DATASET ENTRIES

____

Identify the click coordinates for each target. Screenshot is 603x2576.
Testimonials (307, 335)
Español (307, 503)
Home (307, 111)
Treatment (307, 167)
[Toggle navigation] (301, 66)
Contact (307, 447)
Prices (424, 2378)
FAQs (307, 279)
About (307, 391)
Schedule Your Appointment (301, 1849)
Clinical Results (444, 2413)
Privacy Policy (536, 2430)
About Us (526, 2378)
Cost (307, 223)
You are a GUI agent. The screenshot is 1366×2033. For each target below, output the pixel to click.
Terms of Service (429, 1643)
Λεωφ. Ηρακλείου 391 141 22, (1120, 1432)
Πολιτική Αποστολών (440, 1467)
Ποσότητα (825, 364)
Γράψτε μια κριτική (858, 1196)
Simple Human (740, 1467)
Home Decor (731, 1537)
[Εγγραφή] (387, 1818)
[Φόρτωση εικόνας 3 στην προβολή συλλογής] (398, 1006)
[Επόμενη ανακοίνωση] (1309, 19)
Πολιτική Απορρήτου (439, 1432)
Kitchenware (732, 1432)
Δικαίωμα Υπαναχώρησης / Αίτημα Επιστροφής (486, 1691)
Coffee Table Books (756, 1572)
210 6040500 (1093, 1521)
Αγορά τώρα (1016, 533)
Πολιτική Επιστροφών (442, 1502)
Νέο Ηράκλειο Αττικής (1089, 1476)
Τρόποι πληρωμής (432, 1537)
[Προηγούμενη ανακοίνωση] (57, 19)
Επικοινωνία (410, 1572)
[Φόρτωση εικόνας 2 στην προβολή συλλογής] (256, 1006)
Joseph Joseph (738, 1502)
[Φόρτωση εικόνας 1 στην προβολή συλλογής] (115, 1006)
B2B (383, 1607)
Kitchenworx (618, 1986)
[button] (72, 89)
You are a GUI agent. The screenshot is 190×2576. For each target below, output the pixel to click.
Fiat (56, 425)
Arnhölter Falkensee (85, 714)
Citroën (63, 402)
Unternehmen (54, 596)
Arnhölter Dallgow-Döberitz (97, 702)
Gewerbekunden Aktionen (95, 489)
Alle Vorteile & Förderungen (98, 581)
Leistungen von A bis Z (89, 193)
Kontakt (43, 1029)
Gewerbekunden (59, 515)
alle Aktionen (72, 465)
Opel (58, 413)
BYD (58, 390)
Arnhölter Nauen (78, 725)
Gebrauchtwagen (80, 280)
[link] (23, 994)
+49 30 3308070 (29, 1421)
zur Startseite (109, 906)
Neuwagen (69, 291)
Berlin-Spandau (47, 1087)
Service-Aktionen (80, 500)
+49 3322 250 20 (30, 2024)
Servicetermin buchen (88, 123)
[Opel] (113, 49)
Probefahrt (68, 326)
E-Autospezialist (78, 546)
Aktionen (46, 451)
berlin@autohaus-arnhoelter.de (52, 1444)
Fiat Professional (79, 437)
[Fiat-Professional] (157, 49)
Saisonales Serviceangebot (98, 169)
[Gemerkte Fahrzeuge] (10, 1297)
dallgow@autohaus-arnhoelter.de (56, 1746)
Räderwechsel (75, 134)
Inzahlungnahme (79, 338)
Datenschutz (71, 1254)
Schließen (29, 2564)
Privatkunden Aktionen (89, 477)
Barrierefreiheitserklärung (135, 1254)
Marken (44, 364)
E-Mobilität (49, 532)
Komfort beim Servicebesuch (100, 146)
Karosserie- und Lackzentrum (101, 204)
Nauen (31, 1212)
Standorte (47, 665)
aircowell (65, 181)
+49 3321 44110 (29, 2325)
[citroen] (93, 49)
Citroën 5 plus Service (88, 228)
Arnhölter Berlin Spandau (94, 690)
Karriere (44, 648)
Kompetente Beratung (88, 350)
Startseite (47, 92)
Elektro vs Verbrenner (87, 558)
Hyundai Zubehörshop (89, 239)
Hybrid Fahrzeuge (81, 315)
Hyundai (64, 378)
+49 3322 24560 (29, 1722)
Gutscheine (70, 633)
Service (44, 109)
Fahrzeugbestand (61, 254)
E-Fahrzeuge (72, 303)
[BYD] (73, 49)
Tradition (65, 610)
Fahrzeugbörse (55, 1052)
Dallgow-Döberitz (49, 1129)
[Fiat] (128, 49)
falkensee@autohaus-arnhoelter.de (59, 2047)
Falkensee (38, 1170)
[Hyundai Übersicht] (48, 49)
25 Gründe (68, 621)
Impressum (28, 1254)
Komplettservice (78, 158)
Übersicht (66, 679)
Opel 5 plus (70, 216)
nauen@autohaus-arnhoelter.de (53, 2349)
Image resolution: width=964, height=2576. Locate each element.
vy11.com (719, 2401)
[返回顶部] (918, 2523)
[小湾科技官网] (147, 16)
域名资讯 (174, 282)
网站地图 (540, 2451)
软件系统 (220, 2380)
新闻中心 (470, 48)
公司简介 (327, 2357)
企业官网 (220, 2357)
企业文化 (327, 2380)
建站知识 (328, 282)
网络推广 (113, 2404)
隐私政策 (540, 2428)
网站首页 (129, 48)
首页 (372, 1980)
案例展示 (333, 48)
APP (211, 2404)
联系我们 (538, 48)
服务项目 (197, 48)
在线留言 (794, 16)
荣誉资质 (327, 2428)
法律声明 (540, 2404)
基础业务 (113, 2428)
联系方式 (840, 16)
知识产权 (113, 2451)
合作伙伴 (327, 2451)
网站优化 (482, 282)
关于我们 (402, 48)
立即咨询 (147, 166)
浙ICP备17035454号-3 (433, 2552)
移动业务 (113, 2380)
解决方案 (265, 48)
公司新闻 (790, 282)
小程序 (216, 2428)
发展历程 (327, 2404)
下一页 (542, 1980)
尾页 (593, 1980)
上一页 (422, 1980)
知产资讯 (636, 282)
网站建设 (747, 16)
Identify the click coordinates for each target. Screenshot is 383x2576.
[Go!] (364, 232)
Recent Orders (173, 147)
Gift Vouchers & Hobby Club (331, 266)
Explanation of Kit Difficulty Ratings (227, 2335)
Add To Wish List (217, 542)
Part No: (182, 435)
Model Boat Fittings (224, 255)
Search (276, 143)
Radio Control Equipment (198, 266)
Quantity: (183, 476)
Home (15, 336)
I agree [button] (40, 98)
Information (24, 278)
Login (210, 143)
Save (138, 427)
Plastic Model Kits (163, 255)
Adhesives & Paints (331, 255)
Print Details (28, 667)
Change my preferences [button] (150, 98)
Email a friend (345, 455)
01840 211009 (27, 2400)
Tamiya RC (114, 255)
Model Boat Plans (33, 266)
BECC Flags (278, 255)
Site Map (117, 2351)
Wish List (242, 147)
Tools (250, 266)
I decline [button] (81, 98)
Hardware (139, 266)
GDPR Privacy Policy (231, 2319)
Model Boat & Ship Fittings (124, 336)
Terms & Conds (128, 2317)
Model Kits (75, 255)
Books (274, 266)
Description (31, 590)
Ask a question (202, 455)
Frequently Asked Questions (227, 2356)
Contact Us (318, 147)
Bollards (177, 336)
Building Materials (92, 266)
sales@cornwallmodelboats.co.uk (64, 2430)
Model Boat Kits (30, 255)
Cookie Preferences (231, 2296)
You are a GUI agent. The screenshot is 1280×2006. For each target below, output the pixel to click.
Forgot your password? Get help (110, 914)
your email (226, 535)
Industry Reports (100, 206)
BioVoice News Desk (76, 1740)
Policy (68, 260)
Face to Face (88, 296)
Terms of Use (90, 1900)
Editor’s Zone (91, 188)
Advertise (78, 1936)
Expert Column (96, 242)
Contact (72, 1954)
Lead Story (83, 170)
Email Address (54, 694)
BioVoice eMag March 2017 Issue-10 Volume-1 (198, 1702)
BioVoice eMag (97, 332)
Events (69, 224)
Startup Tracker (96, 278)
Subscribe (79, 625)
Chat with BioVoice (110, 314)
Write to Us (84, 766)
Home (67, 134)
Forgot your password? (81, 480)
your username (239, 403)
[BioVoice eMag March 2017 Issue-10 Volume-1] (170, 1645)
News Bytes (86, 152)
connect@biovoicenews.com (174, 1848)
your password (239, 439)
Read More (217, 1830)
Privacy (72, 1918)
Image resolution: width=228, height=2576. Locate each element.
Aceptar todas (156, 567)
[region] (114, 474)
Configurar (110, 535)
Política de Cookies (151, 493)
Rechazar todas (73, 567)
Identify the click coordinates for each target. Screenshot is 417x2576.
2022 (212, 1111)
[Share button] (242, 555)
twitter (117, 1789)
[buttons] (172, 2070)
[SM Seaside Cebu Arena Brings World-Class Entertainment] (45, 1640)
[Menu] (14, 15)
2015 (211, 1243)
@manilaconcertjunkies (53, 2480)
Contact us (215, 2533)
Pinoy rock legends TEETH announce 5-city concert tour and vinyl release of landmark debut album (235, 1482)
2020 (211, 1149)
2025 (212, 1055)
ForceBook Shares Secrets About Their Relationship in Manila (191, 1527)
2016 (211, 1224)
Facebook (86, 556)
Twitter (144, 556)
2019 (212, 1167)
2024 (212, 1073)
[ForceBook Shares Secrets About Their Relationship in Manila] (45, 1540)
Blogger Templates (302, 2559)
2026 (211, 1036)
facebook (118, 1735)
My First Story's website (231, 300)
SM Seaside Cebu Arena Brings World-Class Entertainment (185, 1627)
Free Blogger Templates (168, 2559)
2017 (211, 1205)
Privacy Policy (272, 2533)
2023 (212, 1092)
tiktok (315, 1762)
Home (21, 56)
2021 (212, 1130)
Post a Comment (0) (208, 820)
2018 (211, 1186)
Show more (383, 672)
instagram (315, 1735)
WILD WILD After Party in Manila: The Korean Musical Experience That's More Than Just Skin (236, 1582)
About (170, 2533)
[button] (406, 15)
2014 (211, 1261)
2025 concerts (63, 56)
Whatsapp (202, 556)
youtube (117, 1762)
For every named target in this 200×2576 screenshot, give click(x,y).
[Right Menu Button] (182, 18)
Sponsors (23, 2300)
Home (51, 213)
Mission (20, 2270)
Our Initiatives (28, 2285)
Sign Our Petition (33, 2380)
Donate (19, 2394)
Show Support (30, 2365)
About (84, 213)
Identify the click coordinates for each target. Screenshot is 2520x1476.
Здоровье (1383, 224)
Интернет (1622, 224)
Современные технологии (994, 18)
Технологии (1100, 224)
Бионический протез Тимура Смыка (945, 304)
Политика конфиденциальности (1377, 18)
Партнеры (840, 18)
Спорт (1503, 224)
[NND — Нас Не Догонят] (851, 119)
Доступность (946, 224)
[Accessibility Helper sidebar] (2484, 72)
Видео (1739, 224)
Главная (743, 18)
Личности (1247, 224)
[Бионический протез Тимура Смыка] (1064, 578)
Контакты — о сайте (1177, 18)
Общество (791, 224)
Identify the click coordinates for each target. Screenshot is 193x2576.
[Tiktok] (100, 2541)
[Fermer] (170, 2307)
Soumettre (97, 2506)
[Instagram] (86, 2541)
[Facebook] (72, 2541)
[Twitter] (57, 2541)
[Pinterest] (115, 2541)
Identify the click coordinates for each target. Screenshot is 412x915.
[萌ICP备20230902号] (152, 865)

____

EXERCISE OBJECTIVE
All that is needed is a number: the count of lines in the listing that hold "Secrets".

RESPONSE TO THIS TASK
2